## OBJECTIF
Mettez à jour les lignes allant de celle qui contient « Where should I » à celle qui contient « This screenshot has width=1074, height=589. » en remplaçant « MACD » par « RSI », sans rien modifier d'autre. Omettez les images dans votre réponse.

## SUPPORT DE TRAVAIL

------------

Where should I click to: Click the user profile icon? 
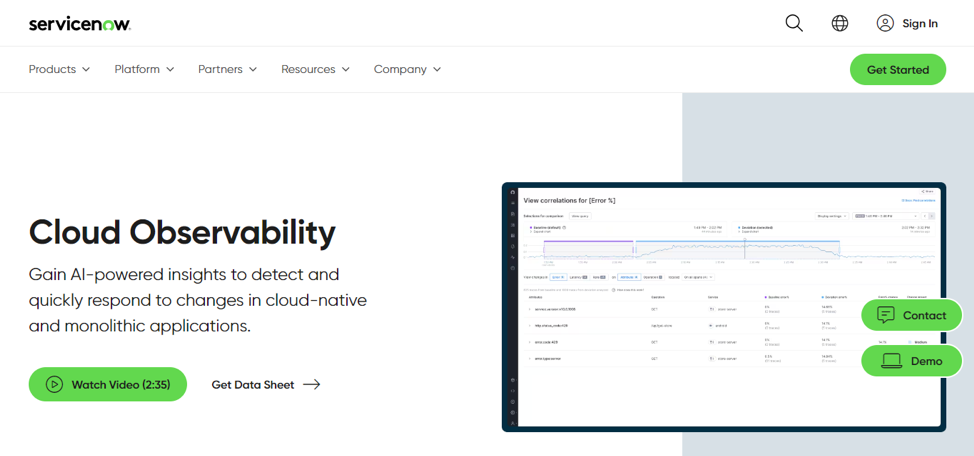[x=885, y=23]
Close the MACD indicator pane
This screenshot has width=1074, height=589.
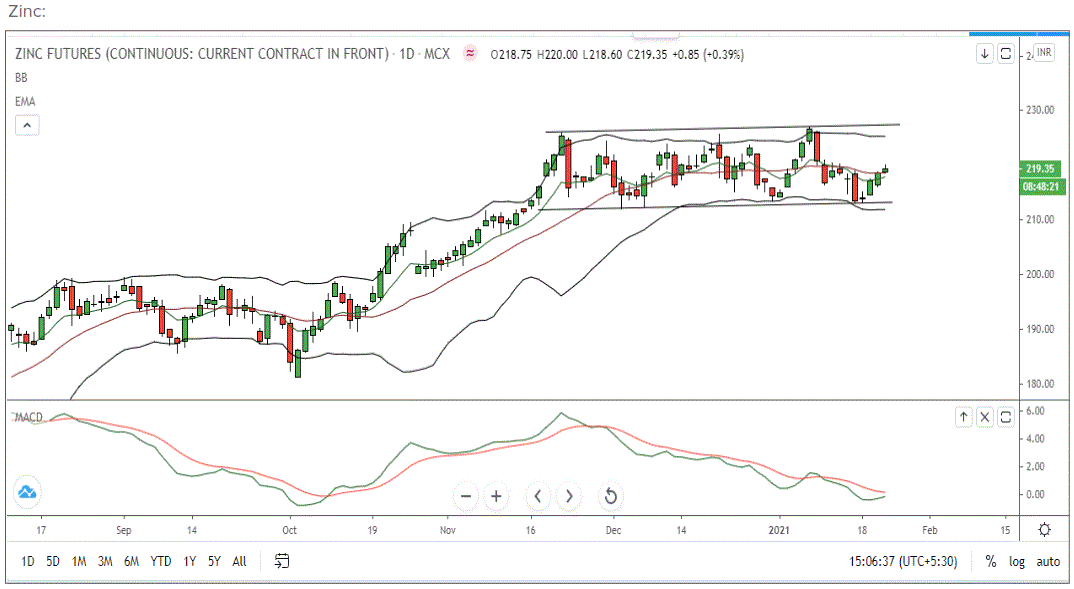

------------

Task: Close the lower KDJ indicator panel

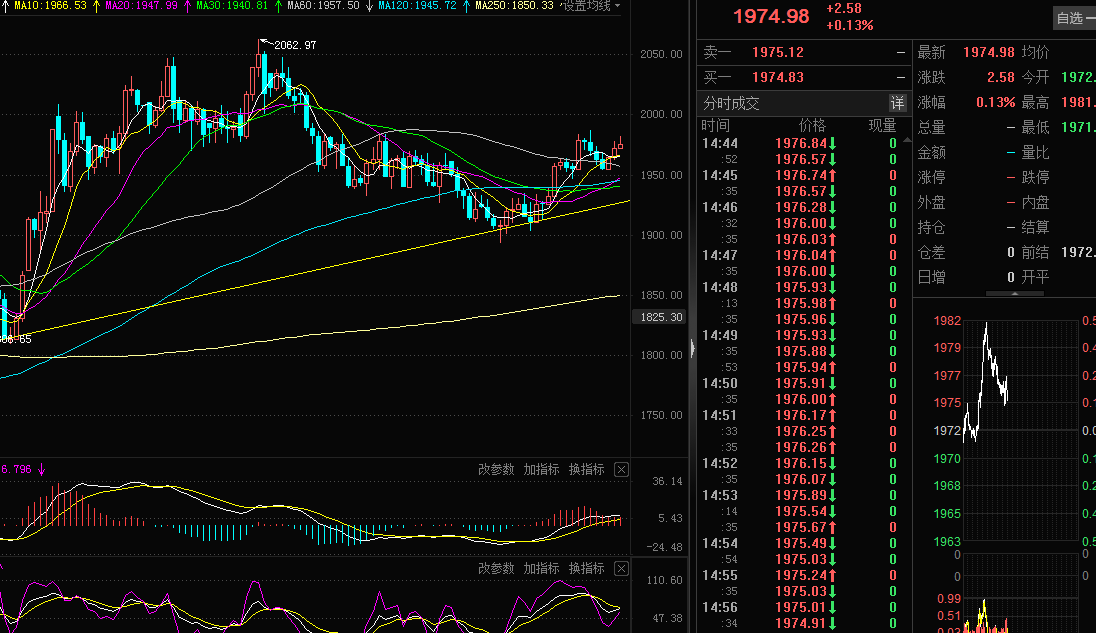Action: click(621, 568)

------------

## RÉPONSE RÉDIGÉE
Where should I click to: Click the user profile icon? 
[x=885, y=23]
Close the RSI indicator pane
This screenshot has width=1074, height=589.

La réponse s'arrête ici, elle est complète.